[Registros de uma fonte de dados]
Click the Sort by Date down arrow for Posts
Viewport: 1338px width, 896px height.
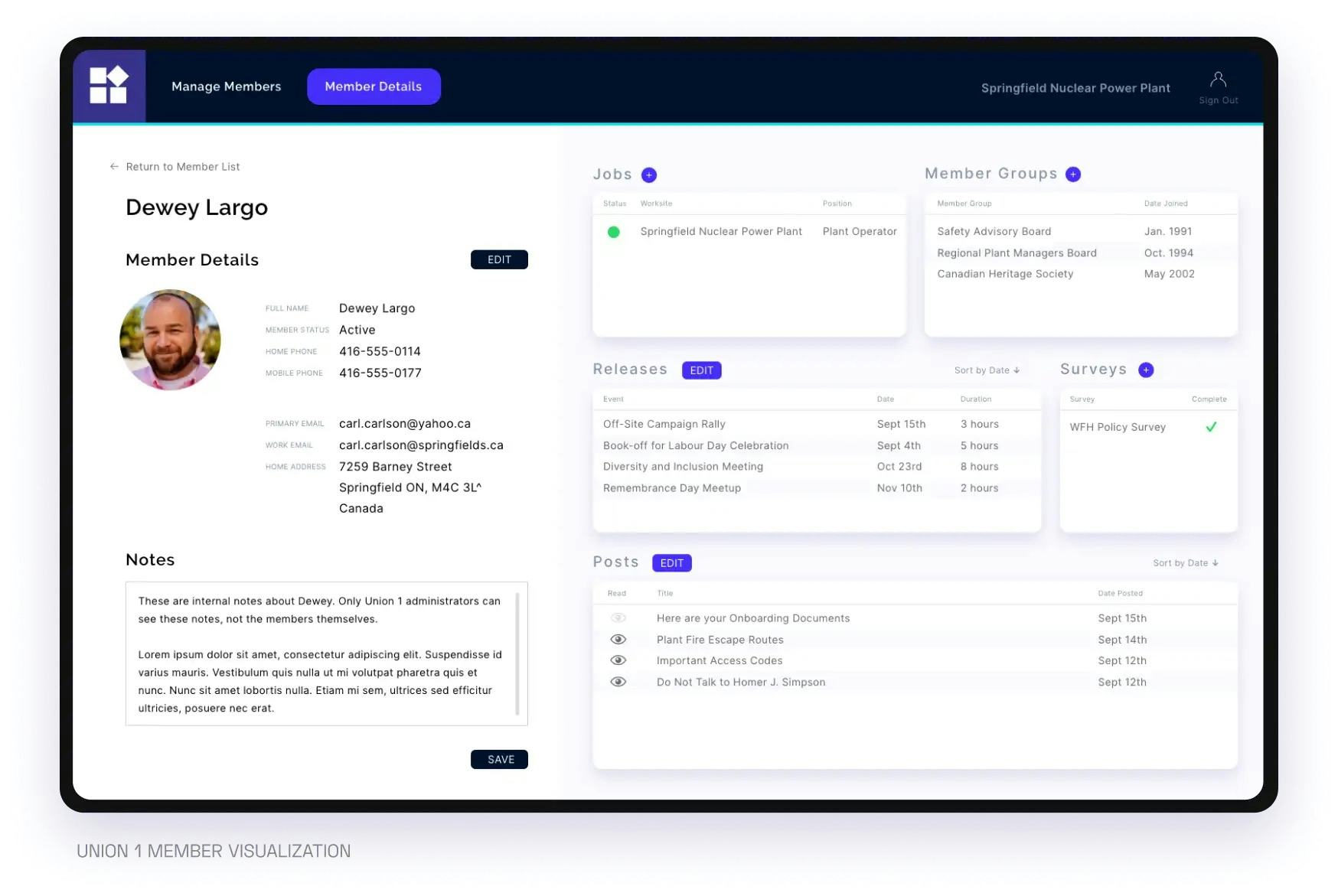click(x=1216, y=562)
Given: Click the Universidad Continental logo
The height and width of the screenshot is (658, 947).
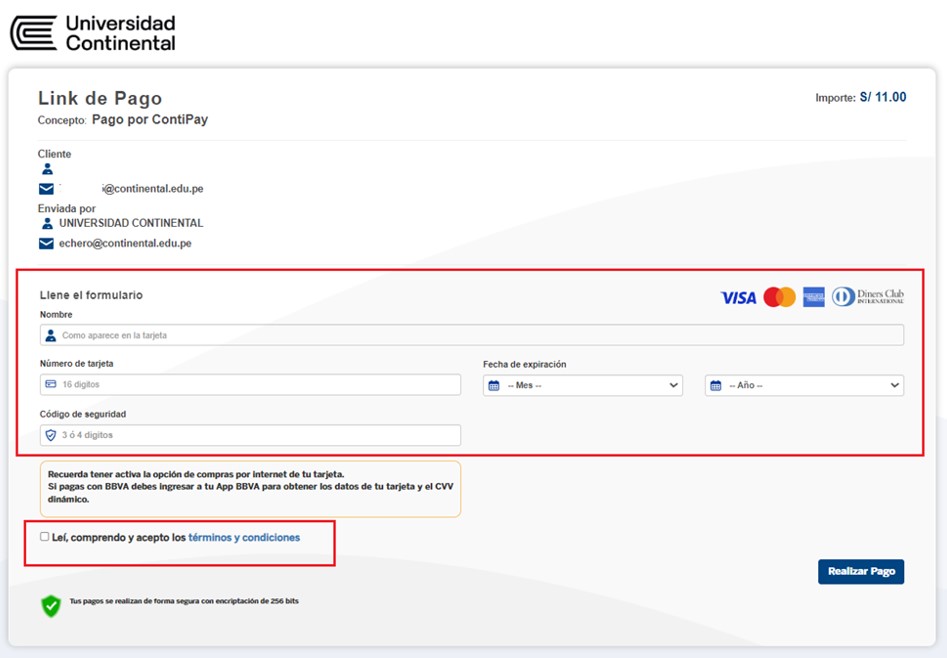Looking at the screenshot, I should (92, 32).
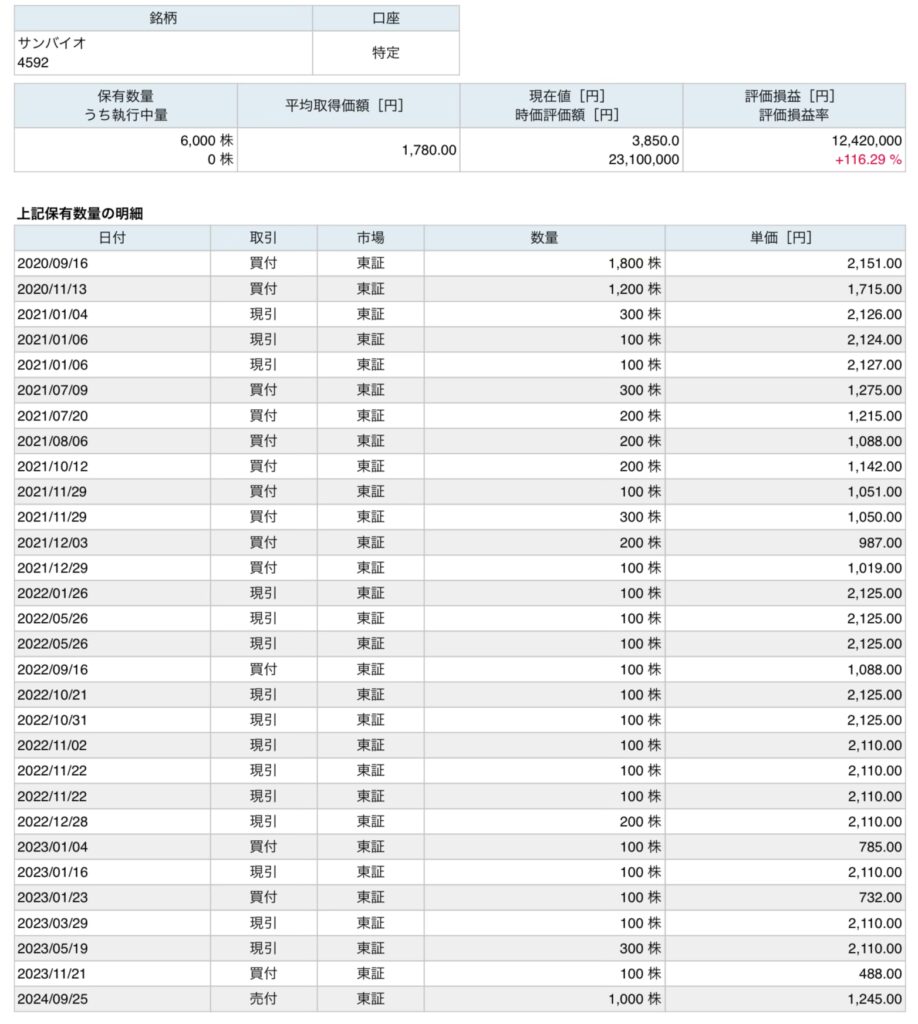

**Tarefa indicada**
Copie a listagem acima linha por linha, sem alterar nada, e deixe as imagens de fora, por favor.

**Resultado da tarefa**
Click the Sort by Date down arrow for Posts
Viewport: 1338px width, 896px height.
click(x=1216, y=562)
Given: Click the Universidad Continental logo
The height and width of the screenshot is (658, 947).
Looking at the screenshot, I should (92, 32).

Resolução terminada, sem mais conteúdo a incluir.